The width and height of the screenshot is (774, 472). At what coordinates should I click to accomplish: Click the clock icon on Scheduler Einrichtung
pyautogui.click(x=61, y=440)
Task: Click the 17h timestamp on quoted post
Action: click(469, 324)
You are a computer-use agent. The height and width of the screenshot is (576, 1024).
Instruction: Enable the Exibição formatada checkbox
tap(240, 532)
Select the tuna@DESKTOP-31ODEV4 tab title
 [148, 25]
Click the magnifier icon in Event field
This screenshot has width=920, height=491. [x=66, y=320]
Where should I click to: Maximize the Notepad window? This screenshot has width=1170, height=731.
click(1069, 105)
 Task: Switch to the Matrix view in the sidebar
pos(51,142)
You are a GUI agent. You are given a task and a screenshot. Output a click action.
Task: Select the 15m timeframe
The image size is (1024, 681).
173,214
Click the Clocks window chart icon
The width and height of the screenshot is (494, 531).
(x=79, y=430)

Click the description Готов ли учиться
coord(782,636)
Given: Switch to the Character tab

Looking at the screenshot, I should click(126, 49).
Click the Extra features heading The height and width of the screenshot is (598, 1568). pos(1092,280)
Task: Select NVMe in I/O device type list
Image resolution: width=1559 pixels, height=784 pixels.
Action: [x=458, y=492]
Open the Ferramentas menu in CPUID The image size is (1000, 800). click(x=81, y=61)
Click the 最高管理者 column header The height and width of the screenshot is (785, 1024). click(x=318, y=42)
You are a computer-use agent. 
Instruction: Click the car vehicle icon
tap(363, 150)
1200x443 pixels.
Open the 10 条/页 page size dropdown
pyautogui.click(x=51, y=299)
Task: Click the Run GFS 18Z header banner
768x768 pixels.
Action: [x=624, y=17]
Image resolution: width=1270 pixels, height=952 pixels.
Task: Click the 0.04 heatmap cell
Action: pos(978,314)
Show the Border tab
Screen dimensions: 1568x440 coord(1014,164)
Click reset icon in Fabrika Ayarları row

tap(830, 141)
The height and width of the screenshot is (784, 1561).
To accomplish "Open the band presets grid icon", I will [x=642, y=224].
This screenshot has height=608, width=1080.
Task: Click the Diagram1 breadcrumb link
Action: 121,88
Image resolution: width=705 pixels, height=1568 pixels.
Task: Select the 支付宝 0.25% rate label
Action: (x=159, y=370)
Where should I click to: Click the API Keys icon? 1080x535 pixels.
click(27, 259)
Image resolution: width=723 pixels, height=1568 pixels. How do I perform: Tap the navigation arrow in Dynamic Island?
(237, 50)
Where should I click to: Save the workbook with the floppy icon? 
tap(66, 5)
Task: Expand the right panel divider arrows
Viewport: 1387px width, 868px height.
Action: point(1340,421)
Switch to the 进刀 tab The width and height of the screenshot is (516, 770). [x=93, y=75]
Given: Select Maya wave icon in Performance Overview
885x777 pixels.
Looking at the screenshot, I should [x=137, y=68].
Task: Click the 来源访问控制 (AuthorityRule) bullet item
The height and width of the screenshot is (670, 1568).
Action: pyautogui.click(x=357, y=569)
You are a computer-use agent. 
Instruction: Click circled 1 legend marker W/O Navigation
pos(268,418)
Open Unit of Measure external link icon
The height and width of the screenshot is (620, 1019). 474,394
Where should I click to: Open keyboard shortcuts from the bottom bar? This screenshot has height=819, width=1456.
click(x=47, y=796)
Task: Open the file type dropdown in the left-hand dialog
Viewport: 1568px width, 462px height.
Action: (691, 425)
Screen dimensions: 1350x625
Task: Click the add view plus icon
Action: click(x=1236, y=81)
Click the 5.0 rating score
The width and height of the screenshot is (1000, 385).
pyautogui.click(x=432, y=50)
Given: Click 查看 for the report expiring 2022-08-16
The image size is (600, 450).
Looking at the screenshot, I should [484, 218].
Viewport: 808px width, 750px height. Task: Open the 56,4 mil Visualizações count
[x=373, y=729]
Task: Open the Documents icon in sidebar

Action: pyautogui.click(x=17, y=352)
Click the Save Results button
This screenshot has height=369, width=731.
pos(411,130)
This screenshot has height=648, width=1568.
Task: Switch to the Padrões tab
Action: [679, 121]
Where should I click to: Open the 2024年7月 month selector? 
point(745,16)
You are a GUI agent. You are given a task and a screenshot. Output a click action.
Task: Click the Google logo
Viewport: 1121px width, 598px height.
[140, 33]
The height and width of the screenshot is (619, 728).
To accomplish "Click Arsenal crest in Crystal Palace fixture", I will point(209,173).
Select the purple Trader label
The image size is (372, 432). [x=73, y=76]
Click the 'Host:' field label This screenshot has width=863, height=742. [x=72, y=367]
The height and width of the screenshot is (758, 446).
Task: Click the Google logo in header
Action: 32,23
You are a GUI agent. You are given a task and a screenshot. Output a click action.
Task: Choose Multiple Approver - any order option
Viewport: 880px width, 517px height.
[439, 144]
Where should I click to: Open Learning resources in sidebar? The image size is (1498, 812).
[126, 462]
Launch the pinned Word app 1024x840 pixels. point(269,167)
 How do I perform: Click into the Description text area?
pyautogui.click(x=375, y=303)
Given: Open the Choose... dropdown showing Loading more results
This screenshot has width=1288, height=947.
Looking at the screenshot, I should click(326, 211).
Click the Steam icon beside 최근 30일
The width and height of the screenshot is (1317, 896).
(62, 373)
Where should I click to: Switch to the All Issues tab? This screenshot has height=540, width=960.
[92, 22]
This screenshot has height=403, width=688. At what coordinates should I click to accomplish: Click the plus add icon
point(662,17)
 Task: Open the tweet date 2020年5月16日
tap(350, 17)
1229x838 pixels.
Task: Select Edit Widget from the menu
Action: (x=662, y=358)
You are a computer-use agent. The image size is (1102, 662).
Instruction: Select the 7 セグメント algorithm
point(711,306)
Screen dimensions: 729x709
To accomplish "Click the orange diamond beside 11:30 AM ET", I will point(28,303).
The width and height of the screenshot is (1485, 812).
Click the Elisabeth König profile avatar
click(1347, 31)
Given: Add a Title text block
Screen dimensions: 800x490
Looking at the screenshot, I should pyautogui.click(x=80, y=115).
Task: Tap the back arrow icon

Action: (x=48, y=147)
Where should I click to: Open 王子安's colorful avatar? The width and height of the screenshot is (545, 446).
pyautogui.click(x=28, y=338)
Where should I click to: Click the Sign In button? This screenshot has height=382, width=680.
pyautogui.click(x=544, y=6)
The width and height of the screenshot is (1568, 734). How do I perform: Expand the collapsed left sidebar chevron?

========================

Do this
Reproduce all of the data above word for word, from the first line to the last.

Finished task
The width and height of the screenshot is (774, 472). At what coordinates should I click to accomplish: Click the clock icon on Scheduler Einrichtung
pyautogui.click(x=61, y=440)
Task: Click the 17h timestamp on quoted post
Action: click(469, 324)
You are a computer-use agent. The height and width of the screenshot is (576, 1024).
Instruction: Enable the Exibição formatada checkbox
tap(240, 532)
Select the tuna@DESKTOP-31ODEV4 tab title
 [148, 25]
Click the magnifier icon in Event field
This screenshot has width=920, height=491. [x=66, y=320]
Where should I click to: Maximize the Notepad window? This screenshot has width=1170, height=731.
click(1069, 105)
 Task: Switch to the Matrix view in the sidebar
pos(51,142)
You are a GUI agent. You are given a task and a screenshot. Output a click action.
Task: Select the 15m timeframe
The image size is (1024, 681).
173,214
Click the Clocks window chart icon
The width and height of the screenshot is (494, 531).
(x=79, y=430)

Click the description Готов ли учиться
coord(782,636)
Given: Switch to the Character tab

Looking at the screenshot, I should click(126, 49).
Click the Extra features heading The height and width of the screenshot is (598, 1568). pos(1092,280)
Task: Select NVMe in I/O device type list
Image resolution: width=1559 pixels, height=784 pixels.
Action: [x=458, y=492]
Open the Ferramentas menu in CPUID The image size is (1000, 800). click(x=81, y=61)
Click the 最高管理者 column header The height and width of the screenshot is (785, 1024). click(x=318, y=42)
You are a computer-use agent. 
Instruction: Click the car vehicle icon
tap(363, 150)
1200x443 pixels.
Open the 10 条/页 page size dropdown
pyautogui.click(x=51, y=299)
Task: Click the Run GFS 18Z header banner
768x768 pixels.
Action: [x=624, y=17]
Image resolution: width=1270 pixels, height=952 pixels.
Task: Click the 0.04 heatmap cell
Action: pos(978,314)
Show the Border tab
Screen dimensions: 1568x440 coord(1014,164)
Click reset icon in Fabrika Ayarları row

tap(830, 141)
The height and width of the screenshot is (784, 1561).
To accomplish "Open the band presets grid icon", I will [x=642, y=224].
This screenshot has height=608, width=1080.
Task: Click the Diagram1 breadcrumb link
Action: 121,88
Image resolution: width=705 pixels, height=1568 pixels.
Task: Select the 支付宝 0.25% rate label
Action: (x=159, y=370)
Where should I click to: Click the API Keys icon? 1080x535 pixels.
click(27, 259)
Image resolution: width=723 pixels, height=1568 pixels. How do I perform: Tap the navigation arrow in Dynamic Island?
(237, 50)
Where should I click to: Save the workbook with the floppy icon? 
tap(66, 5)
Task: Expand the right panel divider arrows
Viewport: 1387px width, 868px height.
Action: point(1340,421)
Switch to the 进刀 tab The width and height of the screenshot is (516, 770). [x=93, y=75]
Given: Select Maya wave icon in Performance Overview
885x777 pixels.
Looking at the screenshot, I should [x=137, y=68].
Task: Click the 来源访问控制 (AuthorityRule) bullet item
The height and width of the screenshot is (670, 1568).
Action: pyautogui.click(x=357, y=569)
You are a computer-use agent. 
Instruction: Click circled 1 legend marker W/O Navigation
pos(268,418)
Open Unit of Measure external link icon
The height and width of the screenshot is (620, 1019). 474,394
Where should I click to: Open keyboard shortcuts from the bottom bar? This screenshot has height=819, width=1456.
click(x=47, y=796)
Task: Open the file type dropdown in the left-hand dialog
Viewport: 1568px width, 462px height.
Action: (691, 425)
Screen dimensions: 1350x625
Task: Click the add view plus icon
Action: click(x=1236, y=81)
Click the 5.0 rating score
The width and height of the screenshot is (1000, 385).
pyautogui.click(x=432, y=50)
Given: Click 查看 for the report expiring 2022-08-16
The image size is (600, 450).
Looking at the screenshot, I should [484, 218].
Viewport: 808px width, 750px height. Task: Open the 56,4 mil Visualizações count
[x=373, y=729]
Task: Open the Documents icon in sidebar

Action: pyautogui.click(x=17, y=352)
Click the Save Results button
This screenshot has height=369, width=731.
pos(411,130)
This screenshot has height=648, width=1568.
Task: Switch to the Padrões tab
Action: [679, 121]
Where should I click to: Open the 2024年7月 month selector? 
point(745,16)
You are a GUI agent. You are given a task and a screenshot. Output a click action.
Task: Click the Google logo
Viewport: 1121px width, 598px height.
[140, 33]
The height and width of the screenshot is (619, 728).
To accomplish "Click Arsenal crest in Crystal Palace fixture", I will point(209,173).
Select the purple Trader label
The image size is (372, 432). [x=73, y=76]
Click the 'Host:' field label This screenshot has width=863, height=742. [x=72, y=367]
The height and width of the screenshot is (758, 446).
Task: Click the Google logo in header
Action: 32,23
You are a GUI agent. You are given a task and a screenshot. Output a click action.
Task: Choose Multiple Approver - any order option
Viewport: 880px width, 517px height.
[439, 144]
Where should I click to: Open Learning resources in sidebar? The image size is (1498, 812).
[126, 462]
Launch the pinned Word app 1024x840 pixels. point(269,167)
 How do I perform: Click into the Description text area?
pyautogui.click(x=375, y=303)
Given: Open the Choose... dropdown showing Loading more results
This screenshot has width=1288, height=947.
Looking at the screenshot, I should click(326, 211).
Click the Steam icon beside 최근 30일
The width and height of the screenshot is (1317, 896).
(62, 373)
Where should I click to: Switch to the All Issues tab? This screenshot has height=540, width=960.
[92, 22]
This screenshot has height=403, width=688. At what coordinates should I click to accomplish: Click the plus add icon
point(662,17)
 Task: Open the tweet date 2020年5月16日
tap(350, 17)
1229x838 pixels.
Task: Select Edit Widget from the menu
Action: (x=662, y=358)
You are a computer-use agent. The image size is (1102, 662).
Instruction: Select the 7 セグメント algorithm
point(711,306)
Screen dimensions: 729x709
To accomplish "Click the orange diamond beside 11:30 AM ET", I will point(28,303).
The width and height of the screenshot is (1485, 812).
Click the Elisabeth König profile avatar
click(1347, 31)
Given: Add a Title text block
Screen dimensions: 800x490
Looking at the screenshot, I should pyautogui.click(x=80, y=115).
Task: Tap the back arrow icon

Action: (x=48, y=147)
Where should I click to: Open 王子安's colorful avatar? The width and height of the screenshot is (545, 446).
pyautogui.click(x=28, y=338)
Where should I click to: Click the Sign In button? This screenshot has height=382, width=680.
pyautogui.click(x=544, y=6)
The width and height of the screenshot is (1568, 734). How do I perform: Expand the collapsed left sidebar chevron?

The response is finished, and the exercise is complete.